___ THE INPUT

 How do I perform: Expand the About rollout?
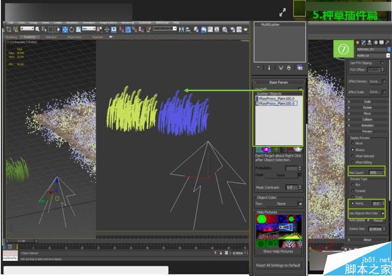click(367, 240)
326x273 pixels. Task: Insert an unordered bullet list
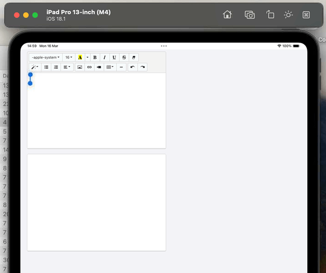pos(46,67)
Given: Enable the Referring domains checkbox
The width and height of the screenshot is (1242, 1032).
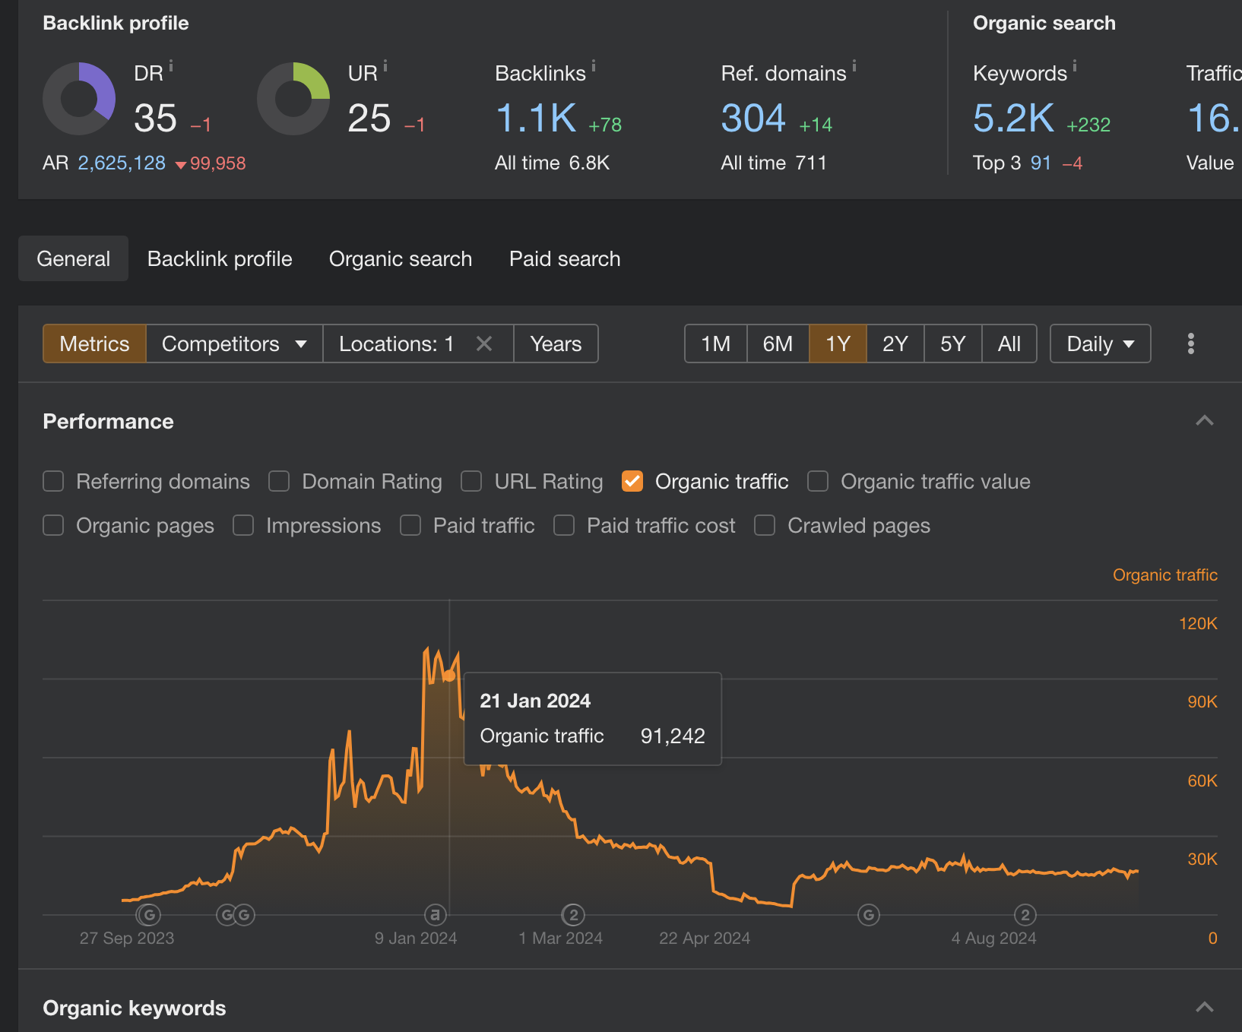Looking at the screenshot, I should coord(53,481).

______

▸ **WHAT THE TASK ASKS**
Only the text of the listing above is copied, exactly as written; its pictures are dropped.

▸ **RESULT OF THE TASK**
 How do I perform: Expand the About rollout?
click(367, 240)
326x273 pixels. Task: Insert an unordered bullet list
pos(46,67)
Given: Enable the Referring domains checkbox
The width and height of the screenshot is (1242, 1032).
Looking at the screenshot, I should coord(53,481).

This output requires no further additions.